Well yes to a point. There is no way a $tillen strut bar is worth $180 but I would be skeptical about some of the shit on eBay. As far as cheap and high quality, I would recommend Courtesy Nissan.


----------



## WRteam200sx (Mar 15, 2003)

Well I just upgraded from a Se to an SER and also from a ebay bar to a $tillen bar (and hes right) .. they make no difference cept one thing i noticed... the stillen bar you can tighten more on the front end cause its not bent on the ends where as most are and you wont get the 100% effectiveness out of them like most cheap rear strut bars that you will cause they are all make straight and you can draw them tight after the post installs. but for the most part. the cheap ones will do unless you WANT the name under the hood!


----------



## Ajaxn26 (Feb 14, 2003)

if you go to pro car parts.com they have the front and the rear bars for about $27.00 each!!!

http://www.procarparts.com/store/displayproduct.cfm?pmaker=Nissan&pmodel=95-99 Nissan SENTRA/200SX


----------



## J98Sentra (Mar 15, 2003)

I have a 98 ga16 and I can't find one that fits over the intake.


----------



## sfhellwig (Feb 4, 2003)

I called courtesy to ask if their bars would fit my 98' S00sx se because I had heard they would not fit a 98'. They told me it ould not fit a 98' SE-R because of emissions items but that it would clear the GA16 engine. I think it was on this forum someone posted about rotating the purge valve to fit his bar. Most any should fit as long as they are actually for a B14.


----------



## J98Sentra (Mar 15, 2003)

The first one I had was from courtesy nissan


----------



## himilefrontier (Jan 21, 2003)

The only bad thing I can see with the ebay bars is that the mounting brackets look weak as compared to a more expensive bar, but I could be wrong.For $14 though, it's worth trying.Heck, I may even get 2 myself whenever I get my Sentra on the road!


----------



## dry (Oct 21, 2002)

mine are off ebay... they are bars... they hold the struts together... they give better control... thats all I asked for... I didnt ask for the coutesty nissan or stillen name nor do I need them, or to pay unnecessary $$$... its like buying a designer tie vs a regular wally mart tie... both will look/work the same, but one will have the name and cost 2-3x as much


----------



## sfhellwig (Feb 4, 2003)

Has anyone tried the PorCarParts bars? They look pretty fair unlike some of the ebay bars and are priced really well for straight retail. If people have tried the ebay bars and not complained I am sure these will work fine too? Any personal experiences?


----------



## zeno (Sep 17, 2002)

The problem w/ cheap bars is the connection between the actual bar and the piece that connects to the suspension. A bar is bar, but the cheap strut bars have crappy joints that I could probably snap in half myself. I can't imagine them holding together the chasis of your car.


----------



## Lucino200sx (Apr 30, 2002)

Plus you probably will never realize the gain you get out of them.
I don't think our cars need them at all.


----------



## bahearn (Jul 15, 2002)

By appearence, the $tillen STB is the strongest bar out there. That said, I couldn't feel a difference after installing one on my car. That was the second mod I did to my car, so I know it would be apparent if it made a significant difference.

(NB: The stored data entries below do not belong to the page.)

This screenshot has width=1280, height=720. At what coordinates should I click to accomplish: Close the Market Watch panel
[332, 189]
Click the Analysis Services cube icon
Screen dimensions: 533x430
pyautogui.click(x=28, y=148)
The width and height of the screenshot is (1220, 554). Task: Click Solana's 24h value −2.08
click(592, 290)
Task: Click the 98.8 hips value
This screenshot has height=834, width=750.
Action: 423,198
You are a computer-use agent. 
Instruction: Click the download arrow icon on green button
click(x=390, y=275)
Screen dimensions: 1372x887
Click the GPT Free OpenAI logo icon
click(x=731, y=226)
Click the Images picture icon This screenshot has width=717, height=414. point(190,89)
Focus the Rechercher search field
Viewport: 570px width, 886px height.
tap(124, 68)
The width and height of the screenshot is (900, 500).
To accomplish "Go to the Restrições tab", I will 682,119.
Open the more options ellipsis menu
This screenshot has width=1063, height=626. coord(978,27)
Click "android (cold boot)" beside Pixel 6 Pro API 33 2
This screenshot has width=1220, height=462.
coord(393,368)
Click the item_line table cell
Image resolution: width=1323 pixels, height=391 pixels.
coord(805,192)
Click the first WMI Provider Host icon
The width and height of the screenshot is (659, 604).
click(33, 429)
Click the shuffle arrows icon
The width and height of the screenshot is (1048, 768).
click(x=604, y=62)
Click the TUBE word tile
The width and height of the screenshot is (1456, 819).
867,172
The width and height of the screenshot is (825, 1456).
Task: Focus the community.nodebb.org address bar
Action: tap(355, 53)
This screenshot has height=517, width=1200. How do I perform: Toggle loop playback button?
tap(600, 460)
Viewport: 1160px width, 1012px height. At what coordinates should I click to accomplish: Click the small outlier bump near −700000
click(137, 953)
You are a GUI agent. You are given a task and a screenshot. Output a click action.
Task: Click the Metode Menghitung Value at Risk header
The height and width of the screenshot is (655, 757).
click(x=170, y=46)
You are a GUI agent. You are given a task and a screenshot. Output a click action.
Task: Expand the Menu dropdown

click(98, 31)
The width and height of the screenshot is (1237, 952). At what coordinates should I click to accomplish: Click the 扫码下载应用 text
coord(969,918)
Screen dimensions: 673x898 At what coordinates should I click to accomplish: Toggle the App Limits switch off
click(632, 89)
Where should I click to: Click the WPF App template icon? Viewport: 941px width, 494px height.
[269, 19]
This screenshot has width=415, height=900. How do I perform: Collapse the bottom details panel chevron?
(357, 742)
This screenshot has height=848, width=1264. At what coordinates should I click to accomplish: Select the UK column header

After the sum total of STB, springs, struts, sway bars, bushings and control-arm brace, the front indeed feels stiffer, with lightning-fast turn-in.


----------



## rkeith (Jan 12, 2003)

Soooo, you guys are tellin me that the difference isn't apparant in the inexpensive bars? Or is it that way in all the bars???....


----------



## zeno (Sep 17, 2002)

Strut bars alone will not make a big difference in handling....don't get me wrong, it'll help but you really probably won't notice a huge difference. Strut bars are much more effectice when paired w/ an upgraded suspension.


----------



## bahearn (Jul 15, 2002)

Strut bars by themselves won't do much. STB in combination with a control-arm brace will make a noticeable difference. It sure would be nice if we could triangulate the STB to the firewall like older Mustangs.


----------



## Guest (Mar 28, 2003)

You may be able to buy them cheap but they arent as durable as the stillen ones...the one that i had on my last car bent way to much compared to the stillen one i got.


----------